Subject: | |
From: | |
Reply To: | |
Date: | Tue, 17 Nov 1998 10:42:38 -0800 |
Content-Type: | text/plain |
Parts/Attachments: |
|
|
On 16 Nov 98 at 19:03, Linda Brown wrote:
> I have a 16-bit Trident VGA 8900CL video card and was wondering
> what improvments a VESA bus Trident card would give. A friend has
> this VESA video card with one meg of RAM and is willing to give it
> to me if I can use it. Would the preformance be worth the swap?
All else being equal (and of course it isn't...), your CPU is
currently writing pixels to the screen 16 bits at a time across the
ISA bus at 8-10 MHz. VLB (VESA Local Bus) will allow it to write 32
bits at a time, on a bus running at 25-33 MHz. The theoretical
bandwidth between CPU and video buffer would increase by a factor of
5-8 times.
You shouldn't expect to see this as an overall speed-up, though.

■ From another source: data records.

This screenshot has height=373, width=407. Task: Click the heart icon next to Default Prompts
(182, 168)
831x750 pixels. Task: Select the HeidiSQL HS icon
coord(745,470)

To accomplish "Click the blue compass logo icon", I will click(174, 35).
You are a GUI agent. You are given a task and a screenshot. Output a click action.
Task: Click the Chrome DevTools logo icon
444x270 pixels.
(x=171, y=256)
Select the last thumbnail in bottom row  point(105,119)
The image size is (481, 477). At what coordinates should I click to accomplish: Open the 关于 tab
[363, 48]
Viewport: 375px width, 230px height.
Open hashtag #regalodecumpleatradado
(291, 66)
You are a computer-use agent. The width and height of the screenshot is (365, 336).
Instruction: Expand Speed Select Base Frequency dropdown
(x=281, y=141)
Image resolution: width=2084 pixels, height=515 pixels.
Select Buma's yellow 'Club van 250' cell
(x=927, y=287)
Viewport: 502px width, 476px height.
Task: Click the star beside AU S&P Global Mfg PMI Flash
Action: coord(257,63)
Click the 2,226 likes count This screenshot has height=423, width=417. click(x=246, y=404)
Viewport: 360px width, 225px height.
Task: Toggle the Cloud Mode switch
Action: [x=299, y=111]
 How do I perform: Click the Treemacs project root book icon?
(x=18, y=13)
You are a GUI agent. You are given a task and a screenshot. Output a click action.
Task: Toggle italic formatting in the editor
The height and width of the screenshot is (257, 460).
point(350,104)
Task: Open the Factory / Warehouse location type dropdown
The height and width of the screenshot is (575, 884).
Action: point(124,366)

On the one hand, pushing pixels is only part of what most
applications do, and so the amount of time saved and applied to other
processing may be pretty modest. On the other hand, a 1MB card will
almost certainly expand the range of resolutions and colours
available to you, and may include an accelerator chip which can
offload some common activities from the main CPU altogether.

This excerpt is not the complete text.